I caught Maddie's cold on Sunday night. There goes a week of work, pretty much (I called all my clients and offered them the chance to rebook. Most decided to do that.) Sigh. I'm torn between wanting to lament the costs of self-employment and recognizing that I was in fact looking for a break in my very busy schedule to take care of things around the house. (How subconscious *are* our immune system crashes, anyway?) So, the upstairs is *finally* decluttered and cleaned, after several days of pecking away at it, and tomorrow I'll get to work on the taxes. It's a good thing. Really.
Knowing that our new friends will be moving on in a few scant weeks, we're spending all the time we can with them while we can. So we invited Karen and John and their boys to the wild animal park with us today. I realized halfway through the outing that there's yet another good reason to hang around with calm and non-reactive people. Not only are they genuinely enjoyable and peaceful to be around, but I find that when I'm feeling reactive, it's actually much easier to stop, focus on and learn from what's happening inside me if I'm not distracted by how others are reacting around me.

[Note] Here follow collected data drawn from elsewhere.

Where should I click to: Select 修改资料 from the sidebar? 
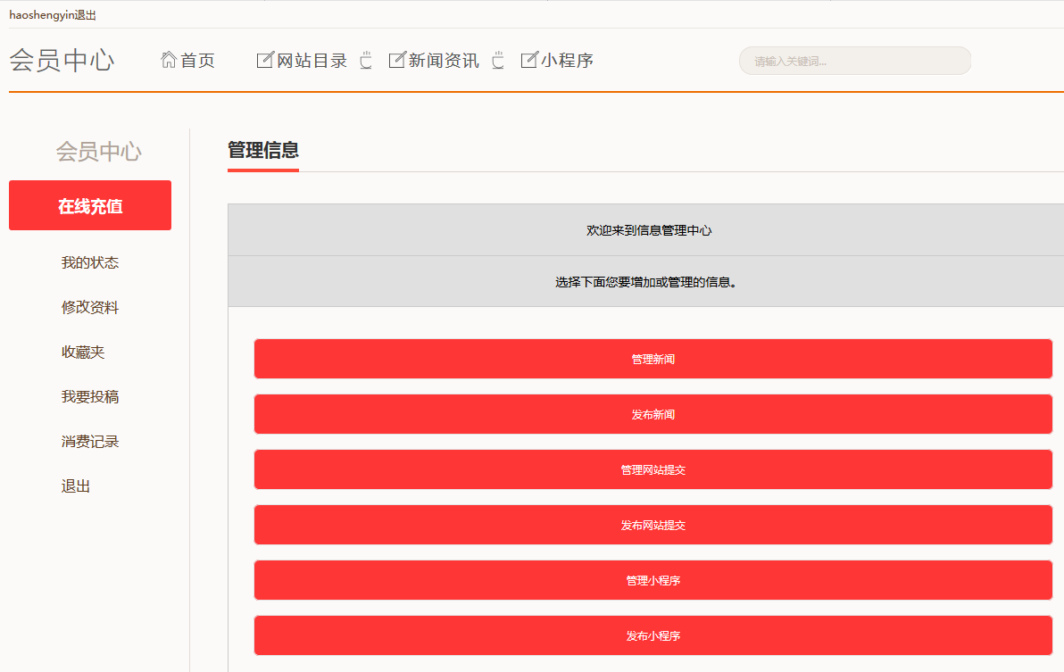[90, 307]
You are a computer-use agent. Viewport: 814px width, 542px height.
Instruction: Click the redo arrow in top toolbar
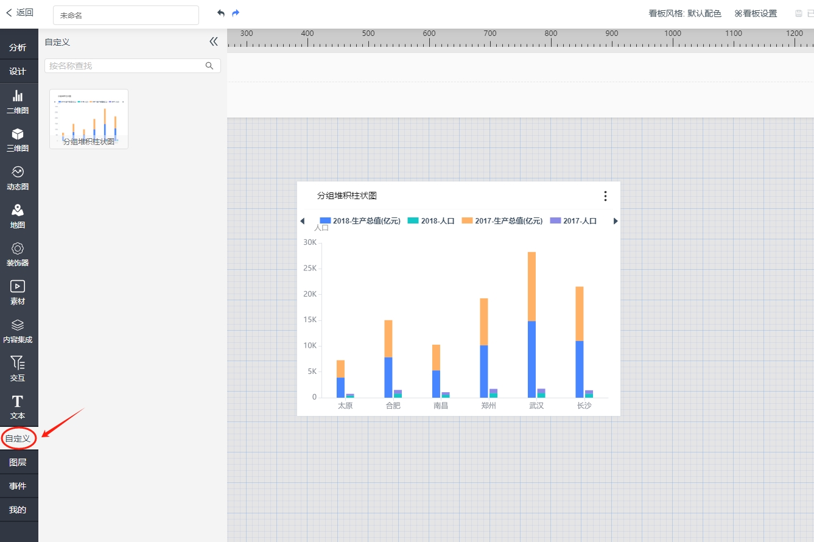point(236,13)
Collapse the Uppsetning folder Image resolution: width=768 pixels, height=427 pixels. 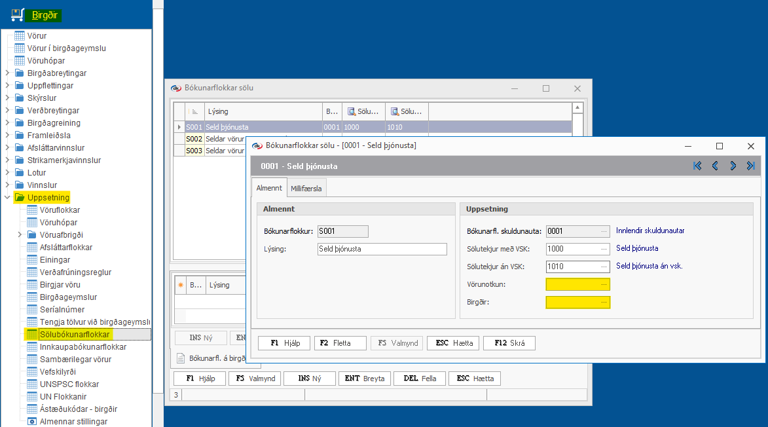[7, 198]
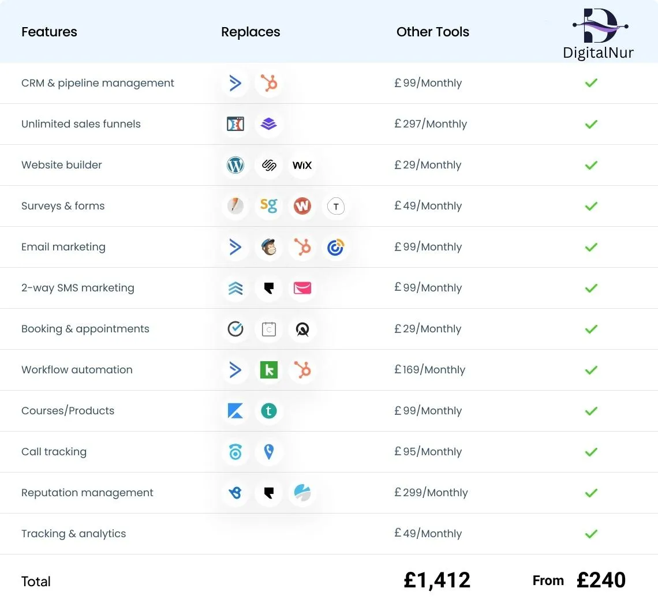The image size is (658, 607).
Task: Click the Reputation management feature label
Action: pos(87,493)
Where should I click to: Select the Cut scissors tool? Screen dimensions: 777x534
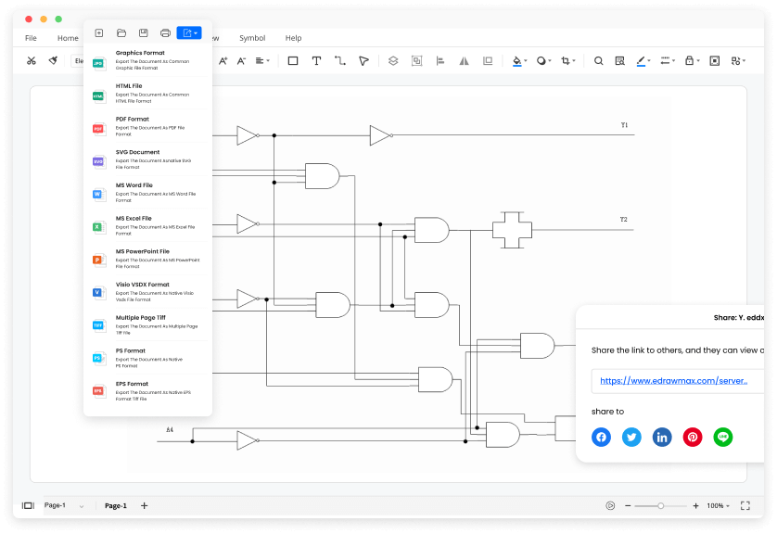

I noticed this today when the kids went through a spell of getting into various minor conflicts with each other. With most other adults, I'd be trying to tamp down my kids' reactions and worrying about what the other adults were thinking, or the other parents would be getting involved in in the conflict and (invariably) escalating it in various ways with their efforts to get their own kids to "behave."
Knowing, as I do now, that Karen and John give their children (and by default, ours) the space to experience their tumults, and seeing that they don't feel as compelled as I do to jump in and try to fix problems and manage behaviors, I was able to relax a bit myself. It was a huge relief to not feel that I had to make my upset children calm down before they were ready to, and it gave me the interior space to notice how long I hold onto my resistance to conflict and upset in my children.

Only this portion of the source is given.